By Scott Faber, Environmental Working Group
Once again, experts have found asbestos in cosmetics marketed to kids.
The findings by the Scientific Analytic Institute echo those of a study released last summer, which found asbestos in eight products sold by Justice. Experts say talc used to make the cosmetics can be contaminated with asbestos.
There is no safe level of exposure to asbestos, which causes diseases that kill an estimated 15,000 Americans a year. Tiny asbestos fibers in cosmetics can be inhaled by a child, become lodged in their lungs, and eventually cause mesothelioma, an incurable cancer.
There is no law that prohibits the presence of asbestos in cosmetics.

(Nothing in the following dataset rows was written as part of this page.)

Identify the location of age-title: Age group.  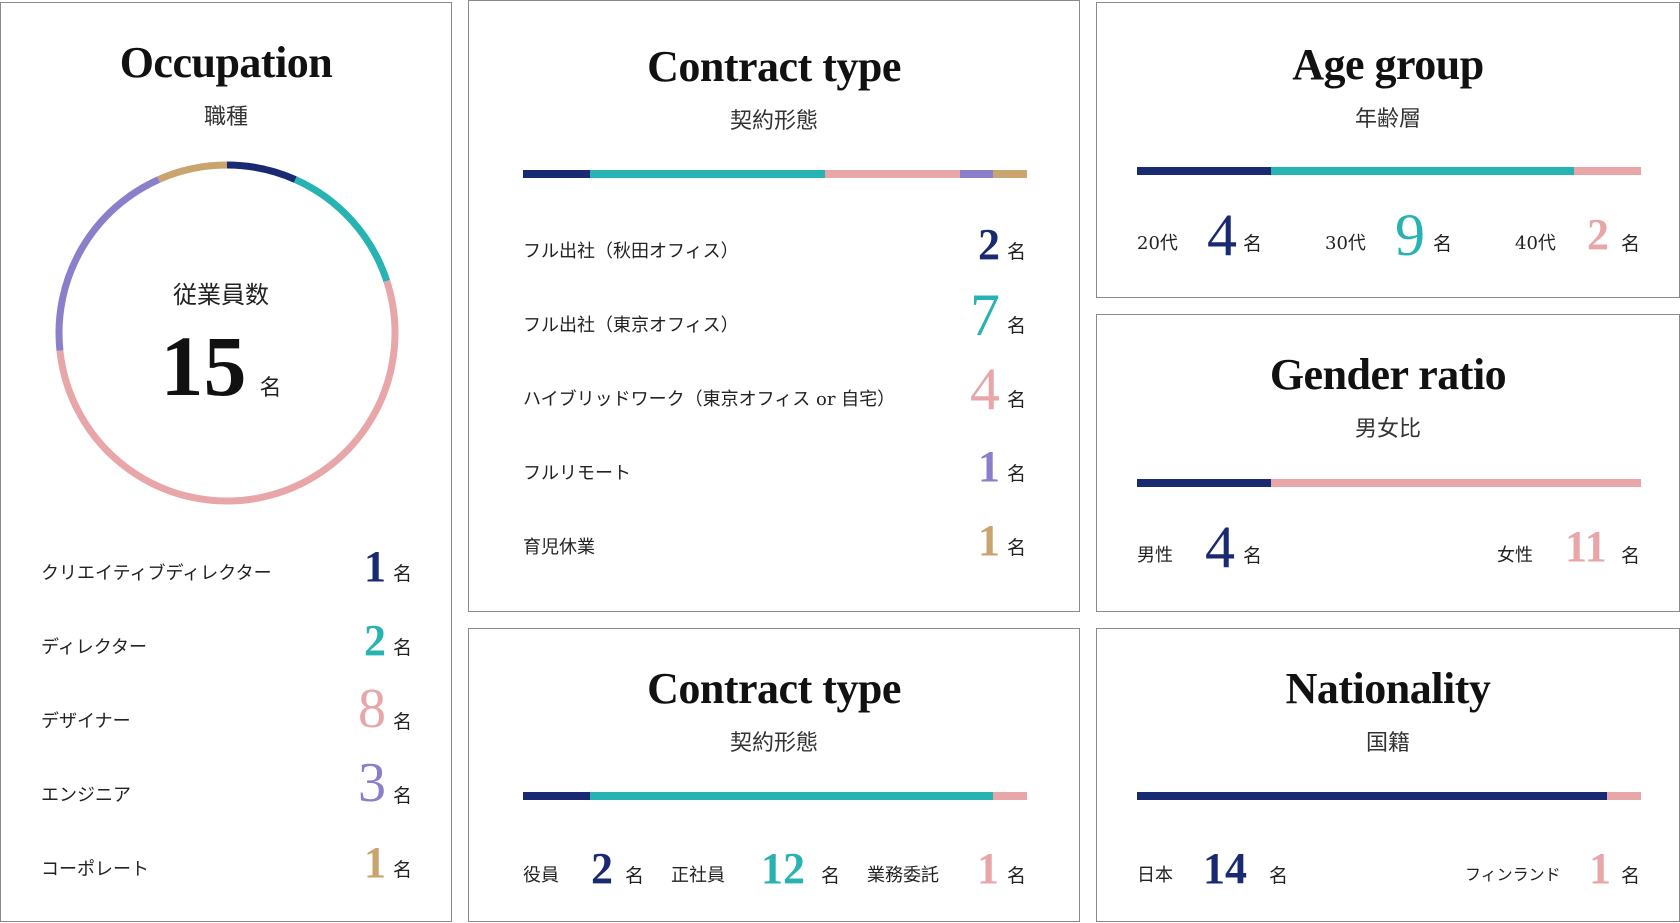
(1388, 64).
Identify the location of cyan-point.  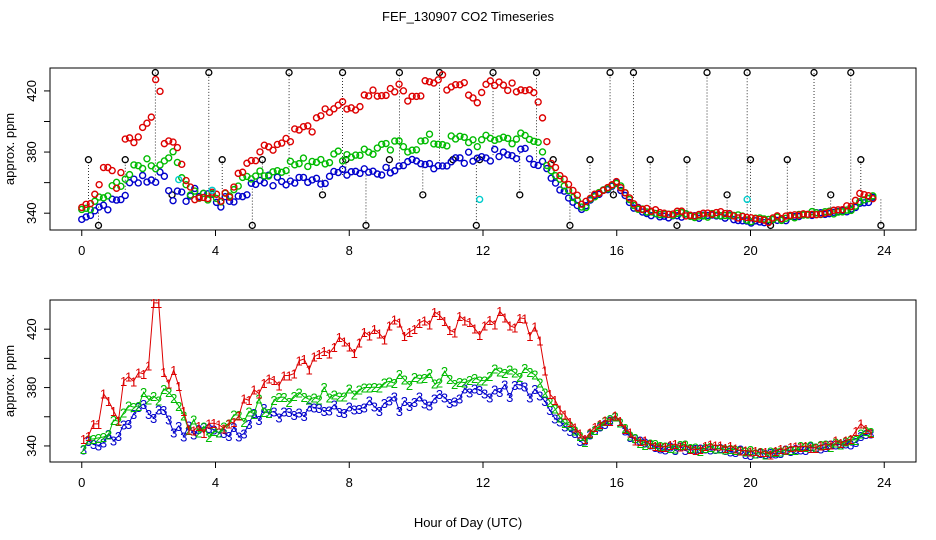
(747, 200).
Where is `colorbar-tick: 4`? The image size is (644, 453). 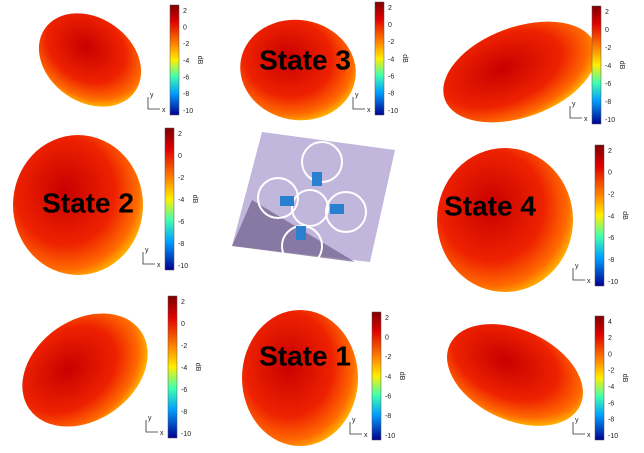
colorbar-tick: 4 is located at coordinates (610, 322).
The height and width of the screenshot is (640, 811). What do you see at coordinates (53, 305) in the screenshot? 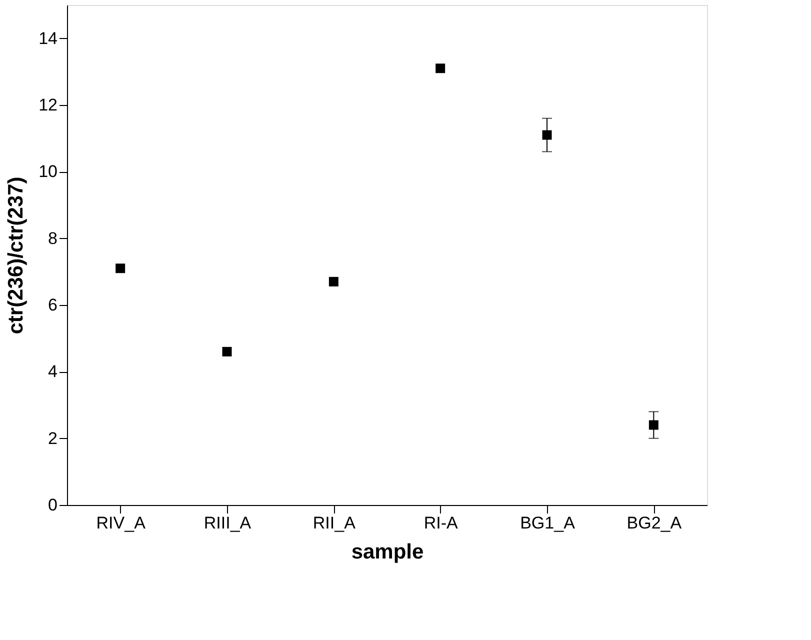
I see `y-tick-label: 6` at bounding box center [53, 305].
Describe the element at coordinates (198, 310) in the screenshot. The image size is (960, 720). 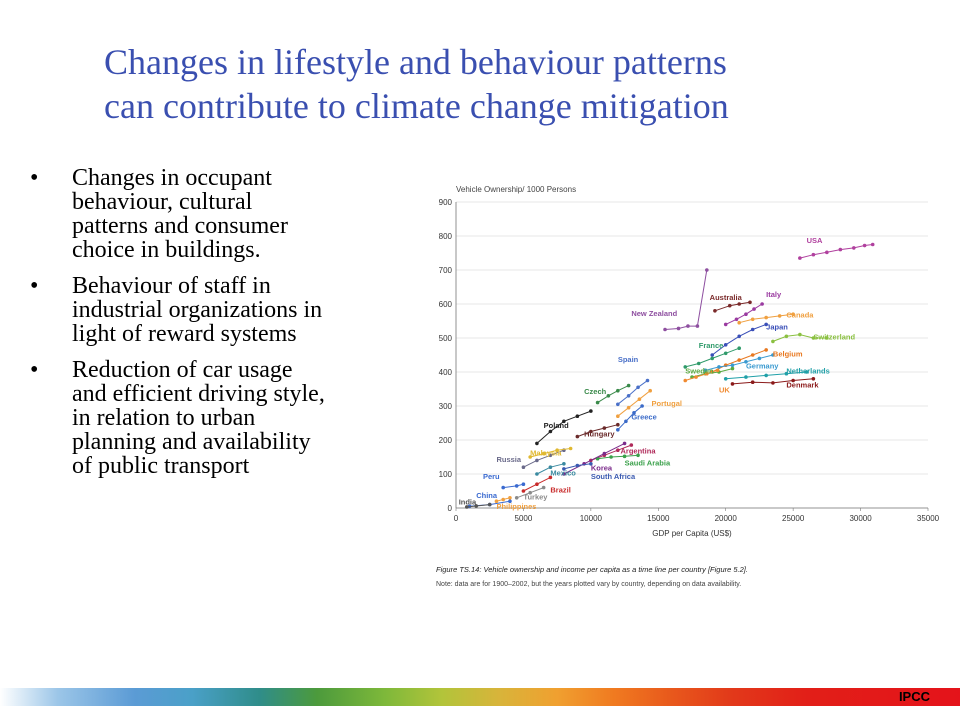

Asbestos has been banned by more than 50 nations, but its use remains legal in the U.S. The Food and Drug Administration encourages companies to carefully select talc mines to avoid asbestos contamination, but it does not have the power to regulate products that contain talc.
Sens. Dianne Feinstein, D-Calif., and Susan Collins, R-Maine, and Rep. Frank Pallone, D-N.J., have championed legislation to regulate cosmetics and other personal care products. Their bills would require the FDA to review and restrict, or even ban, the most dangerous ingredients.
But so far, Congress has failed to act on the Personal Care Products Safety Act, even though the bill is broadly supported by cosmetics companies and a recent FDA report found the rise in cosmetics imports poses new risks.
If asbestos in kids’ cosmetics won’t force Congress to act, what will?